Collected data
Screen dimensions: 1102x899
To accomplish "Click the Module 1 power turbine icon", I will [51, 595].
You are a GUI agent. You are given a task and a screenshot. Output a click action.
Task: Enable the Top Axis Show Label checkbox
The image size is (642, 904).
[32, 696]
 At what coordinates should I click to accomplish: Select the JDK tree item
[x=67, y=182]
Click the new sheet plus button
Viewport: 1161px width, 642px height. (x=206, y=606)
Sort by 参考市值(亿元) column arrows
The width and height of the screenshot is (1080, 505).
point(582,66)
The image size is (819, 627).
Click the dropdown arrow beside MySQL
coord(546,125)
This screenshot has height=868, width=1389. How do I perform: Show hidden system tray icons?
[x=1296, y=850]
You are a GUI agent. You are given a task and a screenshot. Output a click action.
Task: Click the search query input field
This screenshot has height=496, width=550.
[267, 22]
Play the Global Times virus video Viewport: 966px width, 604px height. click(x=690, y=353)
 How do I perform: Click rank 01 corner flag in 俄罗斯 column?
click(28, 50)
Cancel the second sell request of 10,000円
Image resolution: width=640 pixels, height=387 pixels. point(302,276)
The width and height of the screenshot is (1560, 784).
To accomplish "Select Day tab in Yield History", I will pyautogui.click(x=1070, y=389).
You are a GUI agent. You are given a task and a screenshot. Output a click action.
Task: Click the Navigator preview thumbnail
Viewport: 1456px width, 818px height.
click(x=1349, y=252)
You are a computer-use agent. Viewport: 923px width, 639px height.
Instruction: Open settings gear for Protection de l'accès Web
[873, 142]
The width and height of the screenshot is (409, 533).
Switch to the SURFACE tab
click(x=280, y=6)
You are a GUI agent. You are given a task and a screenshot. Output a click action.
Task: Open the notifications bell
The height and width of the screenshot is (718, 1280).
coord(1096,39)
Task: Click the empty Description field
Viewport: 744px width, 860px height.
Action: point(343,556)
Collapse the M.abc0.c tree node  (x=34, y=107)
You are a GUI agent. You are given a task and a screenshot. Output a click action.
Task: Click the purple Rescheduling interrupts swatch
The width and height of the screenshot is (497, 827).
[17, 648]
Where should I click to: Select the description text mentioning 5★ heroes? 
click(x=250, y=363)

* [Task requirements]:
In the records above, how many lines contain the string "will"? Only that number should be written.

* [Reply]:
2